(Stored data)
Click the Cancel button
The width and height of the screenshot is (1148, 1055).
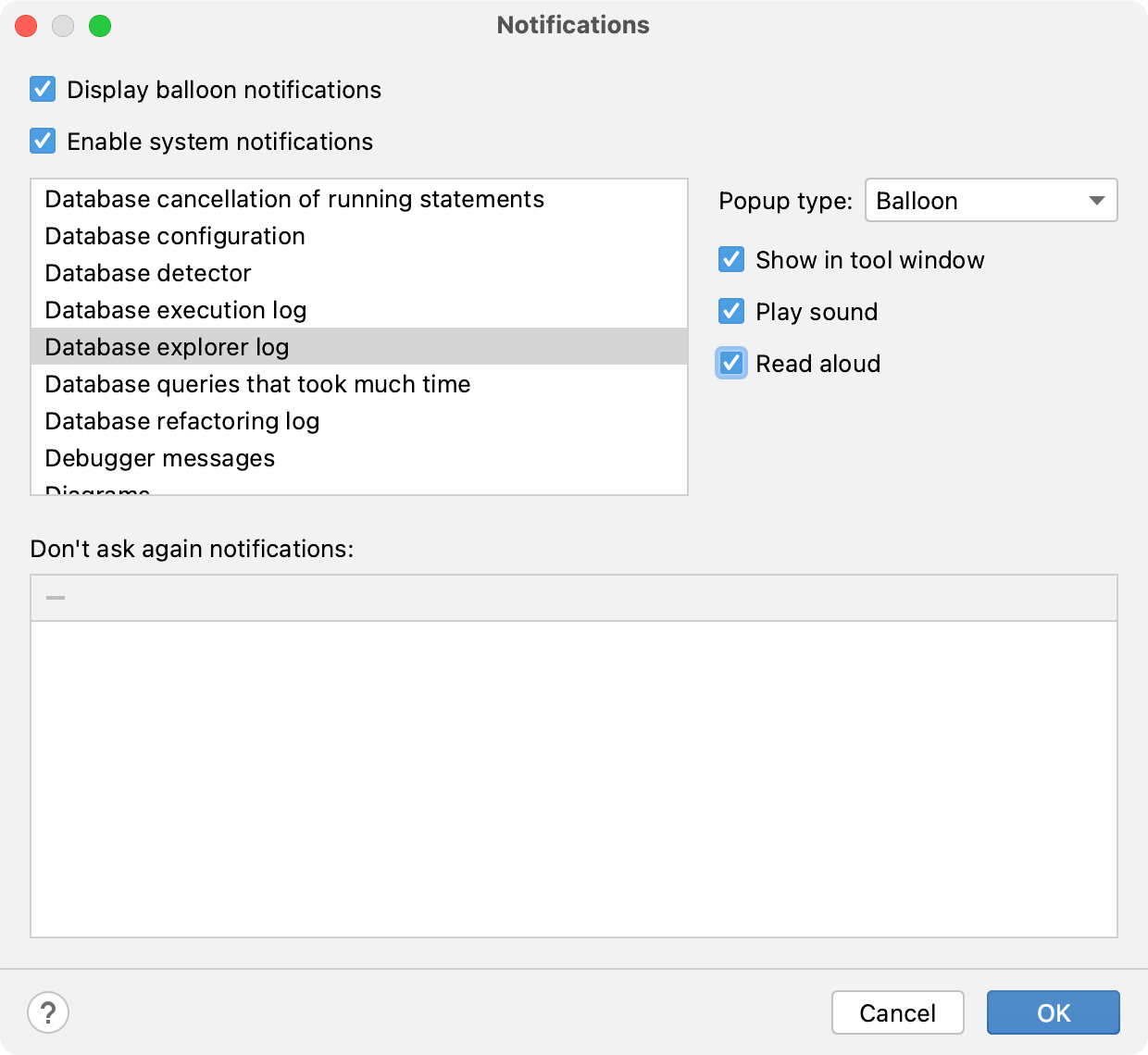(x=897, y=1012)

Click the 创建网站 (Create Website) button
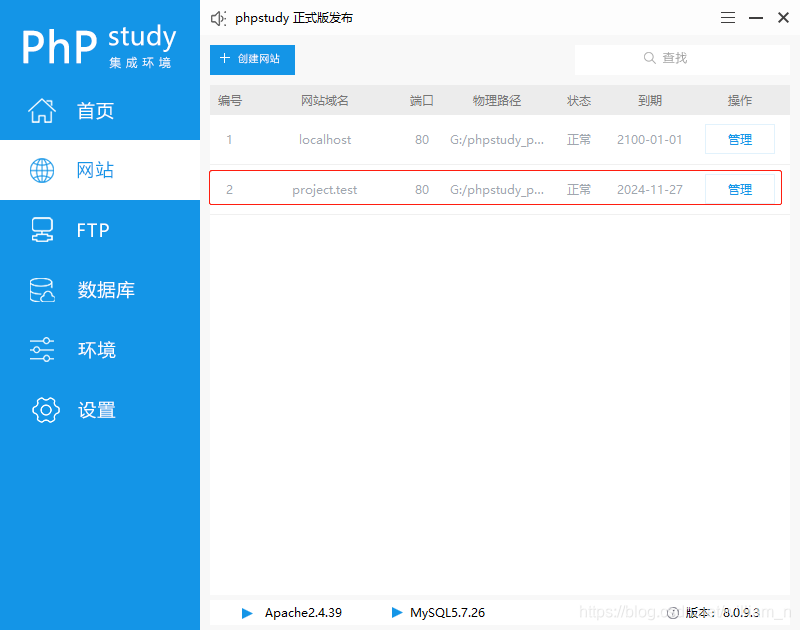(x=252, y=60)
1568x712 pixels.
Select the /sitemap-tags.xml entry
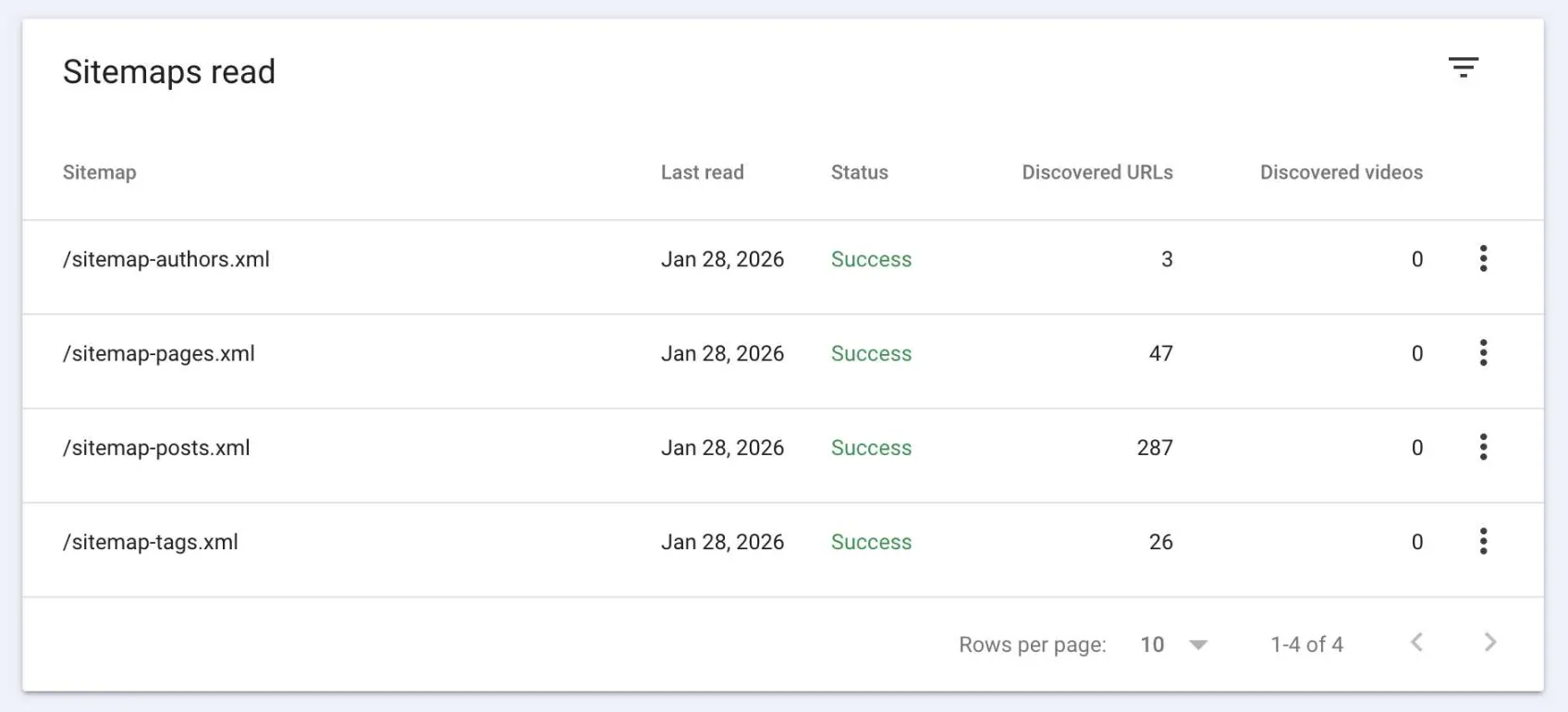tap(151, 543)
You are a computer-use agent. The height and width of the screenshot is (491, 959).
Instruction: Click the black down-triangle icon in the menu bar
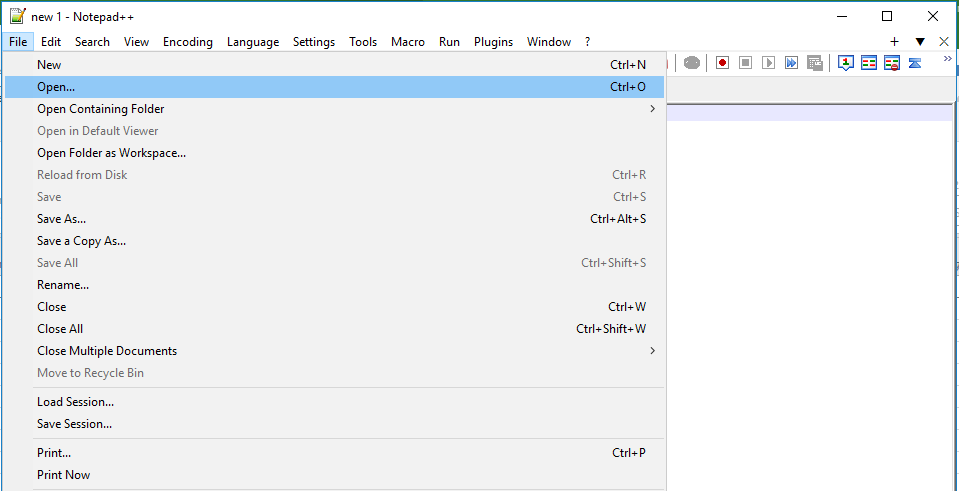920,42
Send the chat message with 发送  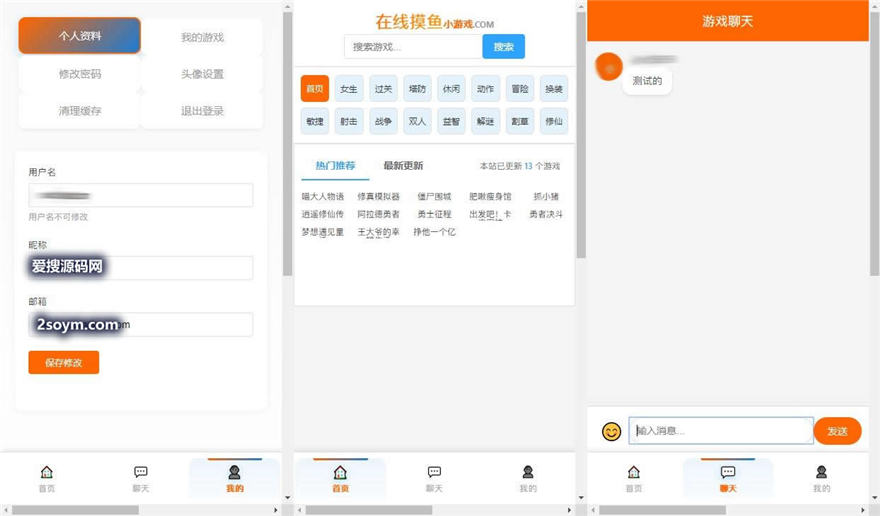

_How to complete this task:_ When the line containing "Select the /sitemap-tags.xml entry" is reached, write out that line and each one after it exactly, ending with the last line of the records; pictures are not copied.

_Response box:_
Select the /sitemap-tags.xml entry
tap(151, 543)
You are a computer-use agent. The height and width of the screenshot is (491, 959).
Instruction: Click the black down-triangle icon in the menu bar
920,42
Send the chat message with 发送  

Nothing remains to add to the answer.